From its climate to the architecture of its houses to its relatively plain terrain, Skåne County distinguishes itself from the rest of Sweden. Much of this county is occupied by the province of Scania, with a small portion of Halland province as well.

The weather in Sweden’s southernmost county is rather mild compared to others in the same latitudinal position, thanks to the Gulf Stream. Skåne County also enjoys up to 17 hours of daylight during the peak of summer.

Much of Skåne consists of low, fertile agricultural plains, though there are hilly regions in the Bjäre and Kulla peninsulas.

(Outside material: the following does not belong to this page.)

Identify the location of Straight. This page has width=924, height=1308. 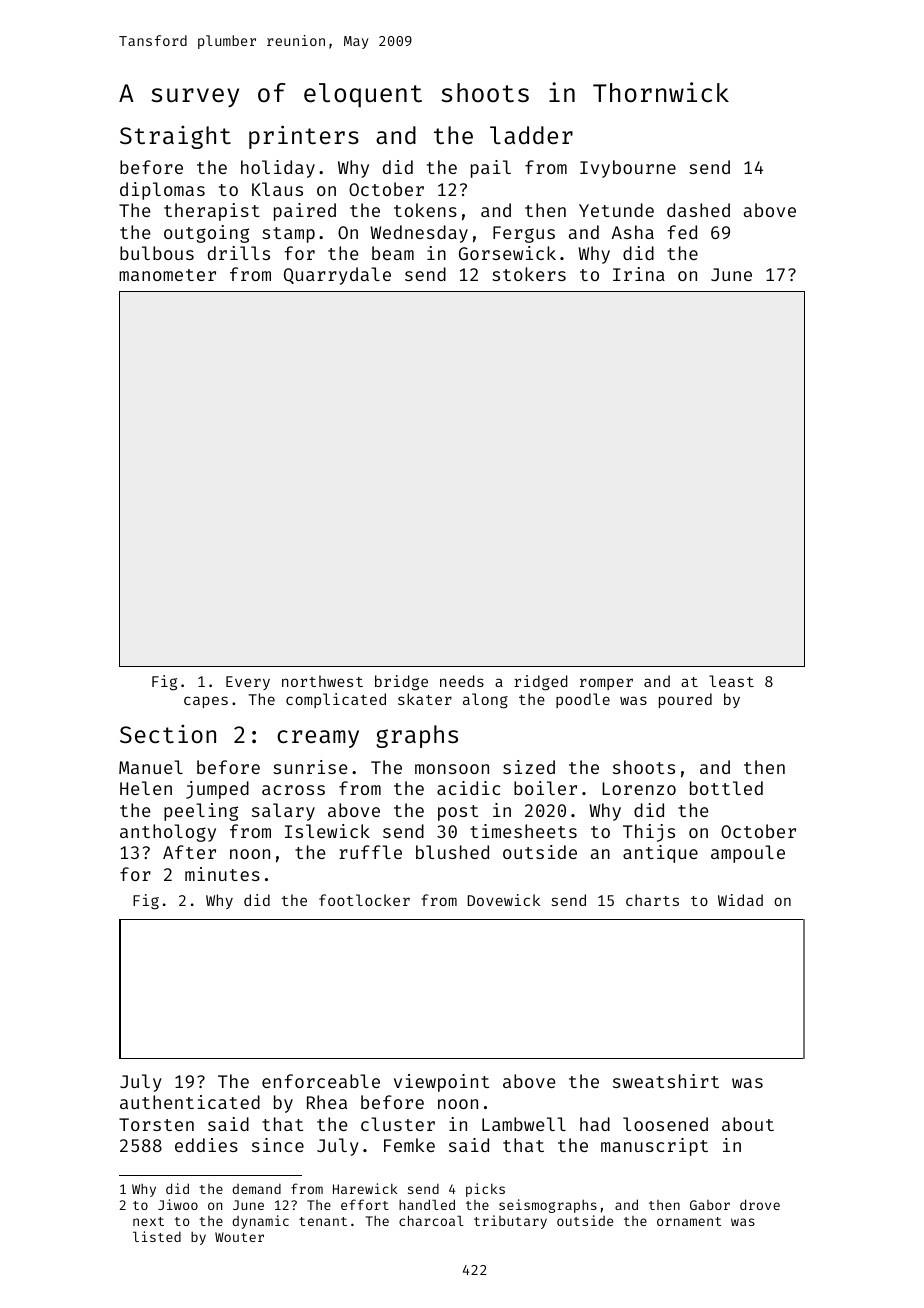
(175, 137).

Skåne is known for the half-timbered houses (that is, houses with exposed wood frames) that have sprung up in the county over the centuries. Many of the old homes are still in existence, and more than 300 can be found in the town of Ystad. Skåne also has about 240 castles and country estates dating back to the 11th to 15th centuries.

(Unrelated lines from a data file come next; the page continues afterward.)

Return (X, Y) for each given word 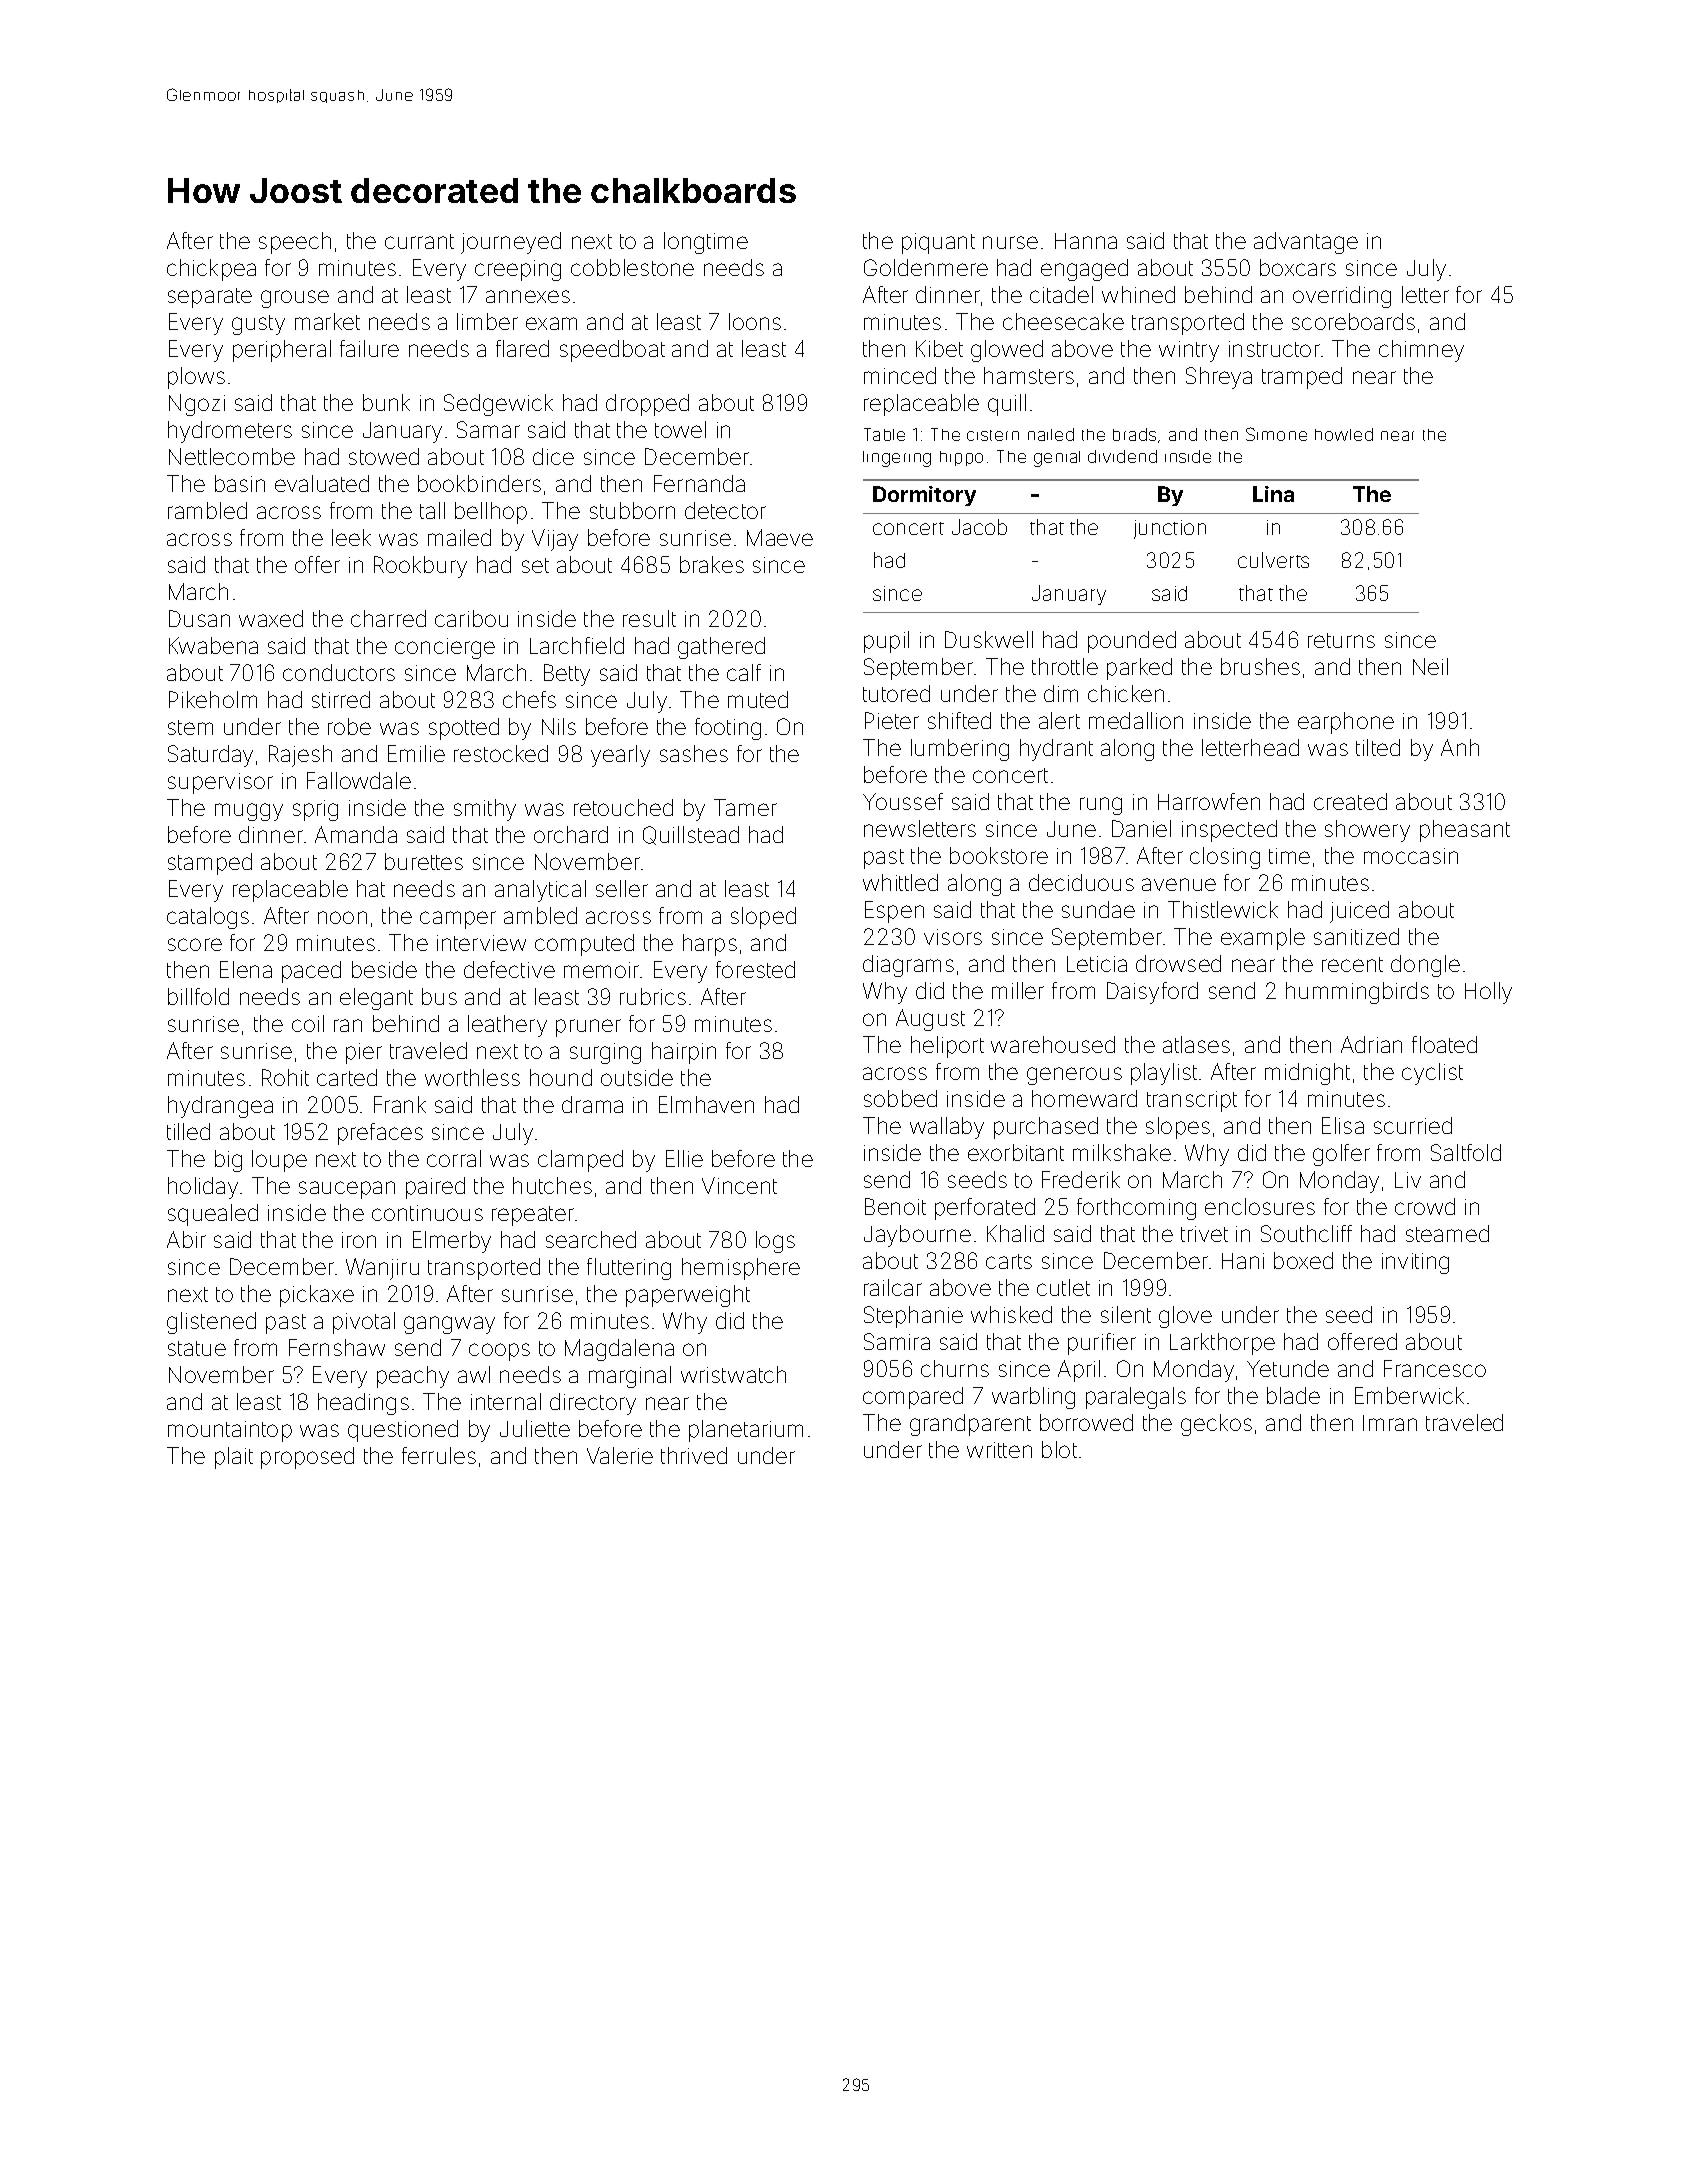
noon (342, 917)
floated (1444, 1044)
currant (419, 241)
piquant (938, 243)
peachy (413, 1377)
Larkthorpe (1222, 1344)
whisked (1011, 1314)
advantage (1306, 243)
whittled (900, 882)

The multi-cultural city of Malmö is a pocket of cosmopolitan charm in the county of Skåne. It has one of the largest urban populations in Sweden. Malmö once belonged to Denmark, and to this day the character of the city and its residents is more Danish than Swedish. Today, it still maintains its ties to Denmark, thanks to the construction of the Öresund Bridge, which links this city to Copenhagen.

The Western Harbour, Västra Hamnen, is now being turned into an exclusive urban residential area. The homes have self-sustaining features, and are considered feats of architecture and engineering. The Turning Torso, specifically, is a 190-metre residential skyscraper that has become a renowned landmark.